Work request. Which lines in the data below contain the word "Retningslinjer"? Copy each of them.

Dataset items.
-=-=-=-=-

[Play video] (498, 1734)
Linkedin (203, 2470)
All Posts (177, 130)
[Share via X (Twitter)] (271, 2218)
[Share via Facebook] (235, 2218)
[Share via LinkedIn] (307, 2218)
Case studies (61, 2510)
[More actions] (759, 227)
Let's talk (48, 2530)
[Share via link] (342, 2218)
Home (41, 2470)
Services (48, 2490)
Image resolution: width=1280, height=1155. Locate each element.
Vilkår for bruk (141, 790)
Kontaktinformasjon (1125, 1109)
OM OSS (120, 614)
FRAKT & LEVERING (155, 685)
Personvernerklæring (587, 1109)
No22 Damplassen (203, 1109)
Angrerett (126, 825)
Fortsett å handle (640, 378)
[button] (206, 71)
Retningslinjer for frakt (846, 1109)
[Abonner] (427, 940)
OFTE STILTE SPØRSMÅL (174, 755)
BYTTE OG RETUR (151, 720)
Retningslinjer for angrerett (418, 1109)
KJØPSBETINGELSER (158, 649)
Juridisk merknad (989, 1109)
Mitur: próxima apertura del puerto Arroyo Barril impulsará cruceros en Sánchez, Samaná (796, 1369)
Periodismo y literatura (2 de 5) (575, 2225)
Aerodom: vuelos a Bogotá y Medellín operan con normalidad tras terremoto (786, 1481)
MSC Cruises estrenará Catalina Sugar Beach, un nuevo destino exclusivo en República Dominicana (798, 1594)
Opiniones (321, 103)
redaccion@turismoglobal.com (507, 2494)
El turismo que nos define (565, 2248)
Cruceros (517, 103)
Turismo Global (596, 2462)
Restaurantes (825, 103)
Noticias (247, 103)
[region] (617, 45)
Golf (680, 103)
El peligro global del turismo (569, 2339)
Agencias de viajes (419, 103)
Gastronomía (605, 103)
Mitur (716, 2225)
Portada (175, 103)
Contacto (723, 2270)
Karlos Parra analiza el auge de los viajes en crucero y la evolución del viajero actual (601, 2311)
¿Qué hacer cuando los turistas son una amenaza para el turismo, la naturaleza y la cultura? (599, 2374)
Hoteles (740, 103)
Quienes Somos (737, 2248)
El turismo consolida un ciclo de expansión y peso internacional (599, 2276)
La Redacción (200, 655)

-=-=-=-=-

Solution below.
Retningslinjer for frakt (846, 1109)
Retningslinjer for angrerett (418, 1109)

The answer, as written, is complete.